Faits divers – Justice

Landes : le propriétaire du kebab de Dax n'a pas subi de discrimination

Par Nelly Assénat, France Bleu Gascogne mardi 27 septembre 2016 à 10:31

Farid tenait le kebab Tanger près du tribunal de Dax
Farid tenait le kebab Tanger près du tribunal de Dax © Radio France - Christophe Van Veen

Un Dacquois est débouté en justice : le tribunal estime qu'il n'a pas subi de discrimination ethnique. Lui affirme que ses anciennes propriétaires refusaient de lui vendre un local car il est d'origine marocaine.

A-t-on refusé de lui vendre le logement dont il était locataire à cause de son origine ethnique ? Non, répond la justice.

Farid, Dacquois d’origine marocaine, en est pourtant persuadé. Il a attaqué ses propriétaires pour discrimination ethnique mais il a toujours perdu y compris en Cour de cassation. Ce père de famille tenait le Tanger, un restaurant kebab collé au palais de justice de Dax. Avec sa femme et ses enfants il vit pendant huit ans dans cet immeuble jusqu’à la mort de la propriétaire.

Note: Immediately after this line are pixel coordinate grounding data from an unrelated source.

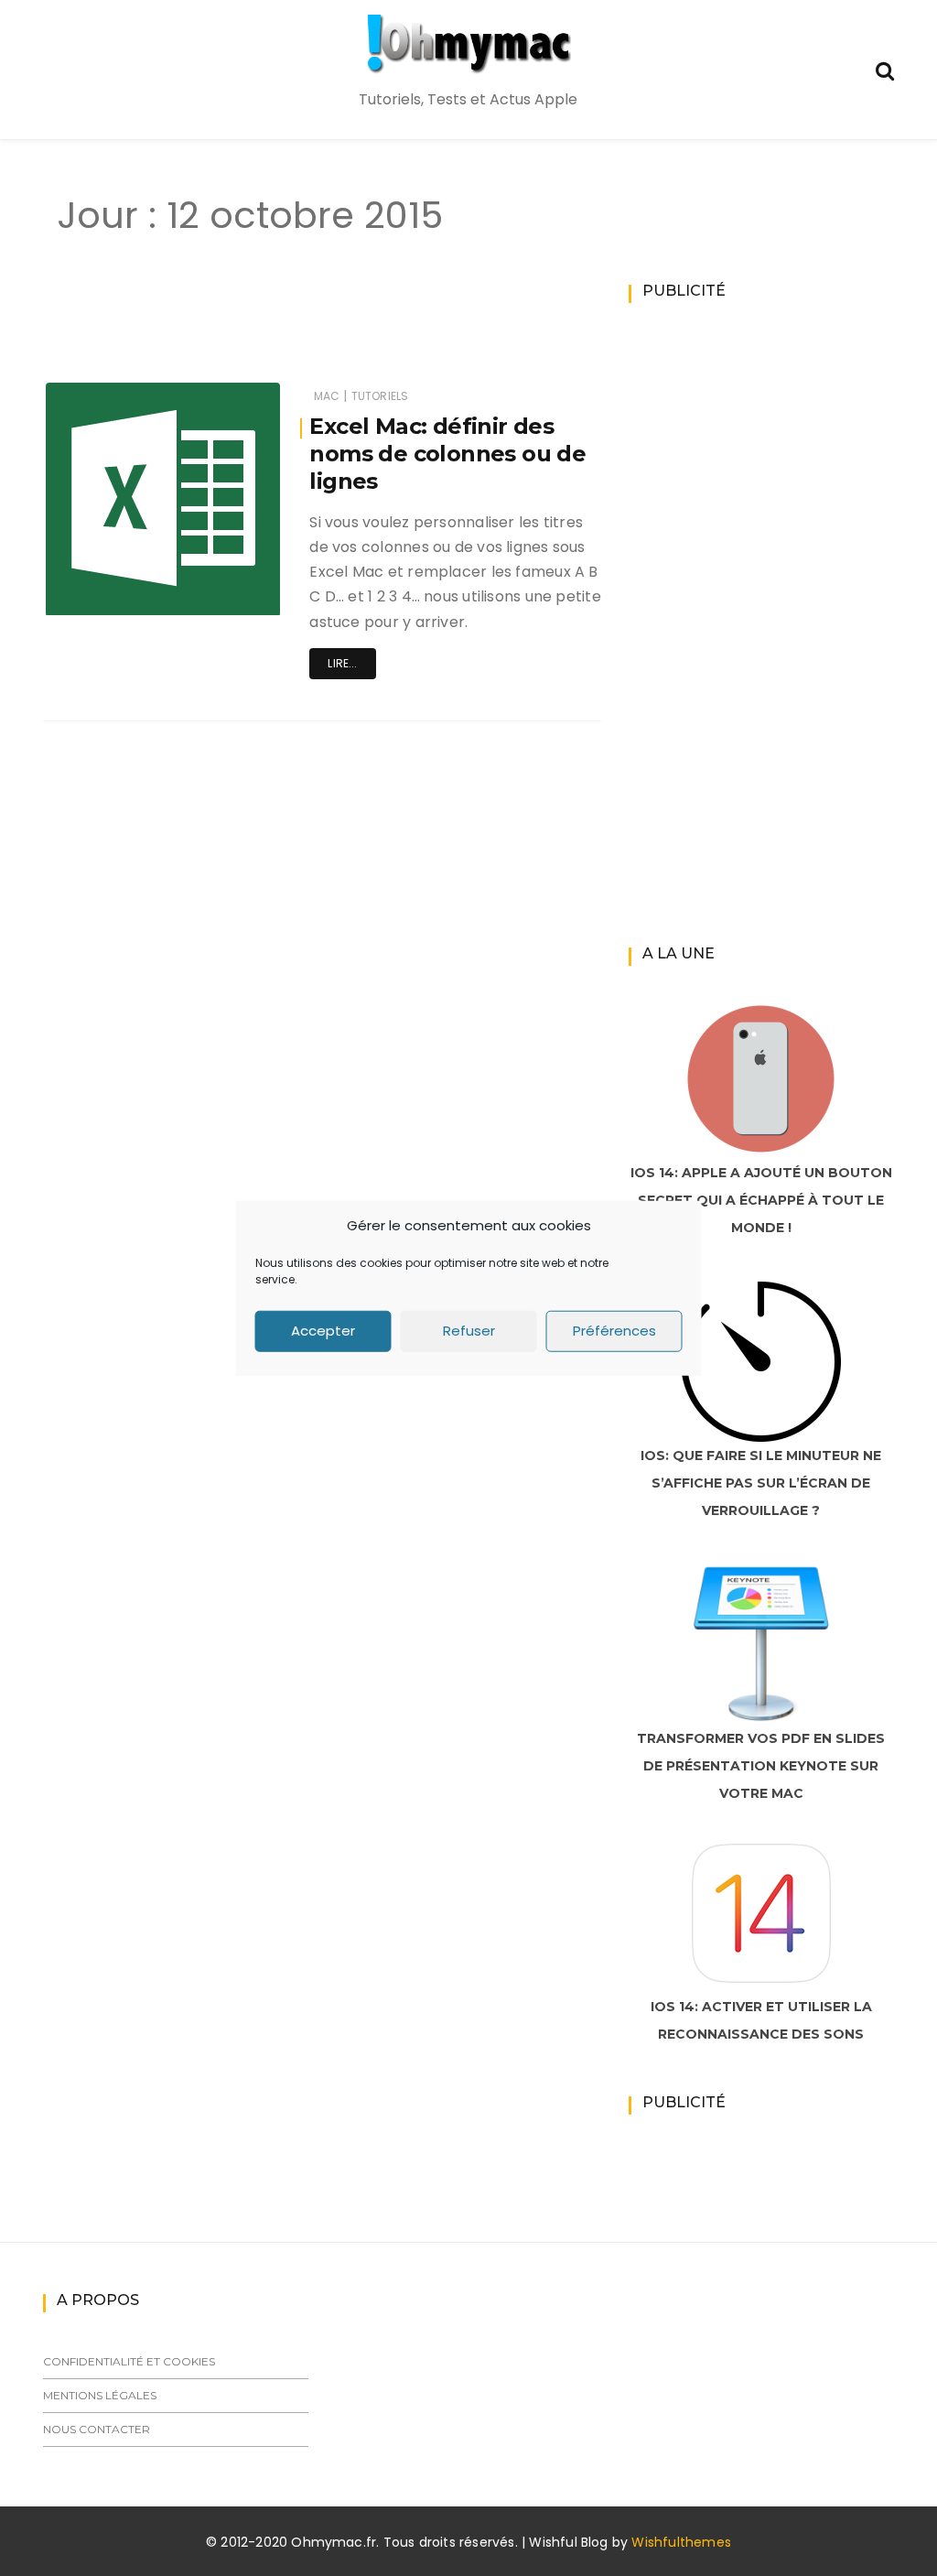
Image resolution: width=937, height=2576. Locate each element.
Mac (327, 396)
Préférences (614, 1330)
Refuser (469, 1330)
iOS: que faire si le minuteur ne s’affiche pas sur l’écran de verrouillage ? (761, 1483)
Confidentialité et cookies (129, 2361)
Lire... (342, 663)
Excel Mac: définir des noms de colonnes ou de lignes (447, 453)
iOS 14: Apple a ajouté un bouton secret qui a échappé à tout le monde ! (761, 1200)
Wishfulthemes (681, 2542)
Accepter (323, 1330)
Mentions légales (99, 2395)
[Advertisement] (362, 328)
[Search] (885, 69)
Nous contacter (96, 2429)
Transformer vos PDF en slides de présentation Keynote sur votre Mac (761, 1766)
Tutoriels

Les héritières, deux sœurs, affichent d’abord un prix rédhibitoire à la vente avant de baisser le logement à 110 000 euros. Farid l’apprend et fait une offre à l’agence immobilière avec qui il signe un sous- seing puis sa banque suit pour le prêt. Au moment de conclure la vente avec les propriétaires il affirme : "j'étais assis devant la dame de l'agence et quand elle a appelé une des propriétaires, elle a dit au téléphone -Hors de question à lui !- Pourquoi pas moi ? C'est ça qui me fait le plus mal".

Mes clientes ont été salies par les accusations de discrimination—Me Julie L'Hospital, avocate des propriétaires

Pour l'avocate des propriétaires, maître Julie L'Hostpital, "ces locataires se sont installés dans une démarche de victimisation. Les propriétaires, deux personnes retraitées, ont été salies par les accusations portées à leur encontre".

Sale arabe je l'ai entendu 40 fois dans ma vie, mais que quelqu'un refuse de vous vendre alors que vous avez tous les documents... je ne l'accepte pas—Farid

La procédure a duré près de 10 ans et à chaque fois Farid a perdu devant les tribunaux. Elle s’est soldée par un échec très amer pour cet homme qui est l’une des figures de la communauté musulmane de Dax. Farid estime qu'il a perdu "parce qu'il s'attaque à des gens riches et qu'il n'est qu'un petit". Il explique : "Qu'on me dise sale arabe je l'ai entendu 40 fois dans ma vie, mais que quelqu'un refuse de vous vendre alors que vous avez tous les documents... je ne l'accepte pas".

Hier lundi 26 septembre l'ancien patron du kebab a en outre été condamné pour procédure abusive par le tribunal correctionnel de Dax. Il devra verser 6 000 euros de dommages et intérêts à deux sœurs retraitées, et 1500 euros pour leurs frais de justice.

Depuis janvier 2016 le kebab près du tribunal de Dax est fermé.